Record per localizzare gli oggetti descritti
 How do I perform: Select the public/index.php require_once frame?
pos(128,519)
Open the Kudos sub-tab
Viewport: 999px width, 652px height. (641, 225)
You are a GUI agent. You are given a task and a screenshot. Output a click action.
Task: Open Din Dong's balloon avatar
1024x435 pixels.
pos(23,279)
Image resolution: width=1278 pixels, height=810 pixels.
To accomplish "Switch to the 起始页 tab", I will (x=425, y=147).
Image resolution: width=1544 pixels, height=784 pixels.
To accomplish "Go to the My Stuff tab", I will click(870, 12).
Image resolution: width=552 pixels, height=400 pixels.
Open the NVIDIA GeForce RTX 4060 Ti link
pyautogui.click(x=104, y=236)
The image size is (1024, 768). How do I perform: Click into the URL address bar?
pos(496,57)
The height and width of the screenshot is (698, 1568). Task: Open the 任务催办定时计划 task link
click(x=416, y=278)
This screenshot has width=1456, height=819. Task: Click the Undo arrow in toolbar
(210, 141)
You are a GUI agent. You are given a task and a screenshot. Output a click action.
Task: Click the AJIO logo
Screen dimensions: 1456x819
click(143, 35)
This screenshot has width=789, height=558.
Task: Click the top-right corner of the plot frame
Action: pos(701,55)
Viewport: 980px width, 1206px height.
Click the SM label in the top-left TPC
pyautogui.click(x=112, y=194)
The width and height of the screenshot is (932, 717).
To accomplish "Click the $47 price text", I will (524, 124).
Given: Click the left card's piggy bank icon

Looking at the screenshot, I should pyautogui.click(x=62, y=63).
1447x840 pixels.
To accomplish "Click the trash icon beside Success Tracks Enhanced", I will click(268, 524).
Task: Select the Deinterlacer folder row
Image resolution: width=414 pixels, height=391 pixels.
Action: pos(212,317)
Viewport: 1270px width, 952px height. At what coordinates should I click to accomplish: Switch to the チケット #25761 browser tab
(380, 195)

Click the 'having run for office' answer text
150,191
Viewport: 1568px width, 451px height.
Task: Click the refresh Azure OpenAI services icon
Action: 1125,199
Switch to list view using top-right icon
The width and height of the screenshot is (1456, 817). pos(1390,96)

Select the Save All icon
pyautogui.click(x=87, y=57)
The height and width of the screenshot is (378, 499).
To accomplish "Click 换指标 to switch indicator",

Cosa fare
Riproduci senza alcuna modifica le righe dei record riportati sopra, dalla riga che contiene "Image resolution: width=1544" alla riga che contiene "Action: pos(212,317)", entrambe incluse.

Esercizio svolto
Image resolution: width=1544 pixels, height=784 pixels.
To accomplish "Go to the My Stuff tab", I will click(870, 12).
Image resolution: width=552 pixels, height=400 pixels.
Open the NVIDIA GeForce RTX 4060 Ti link
pyautogui.click(x=104, y=236)
The image size is (1024, 768). How do I perform: Click into the URL address bar?
pos(496,57)
The height and width of the screenshot is (698, 1568). Task: Open the 任务催办定时计划 task link
click(x=416, y=278)
This screenshot has width=1456, height=819. Task: Click the Undo arrow in toolbar
(210, 141)
You are a GUI agent. You are given a task and a screenshot. Output a click action.
Task: Click the AJIO logo
Screen dimensions: 1456x819
click(143, 35)
This screenshot has width=789, height=558.
Task: Click the top-right corner of the plot frame
Action: pos(701,55)
Viewport: 980px width, 1206px height.
Click the SM label in the top-left TPC
pyautogui.click(x=112, y=194)
The width and height of the screenshot is (932, 717).
To accomplish "Click the $47 price text", I will (524, 124).
Given: Click the left card's piggy bank icon

Looking at the screenshot, I should pyautogui.click(x=62, y=63).
1447x840 pixels.
To accomplish "Click the trash icon beside Success Tracks Enhanced", I will click(268, 524).
Task: Select the Deinterlacer folder row
Image resolution: width=414 pixels, height=391 pixels.
Action: pos(212,317)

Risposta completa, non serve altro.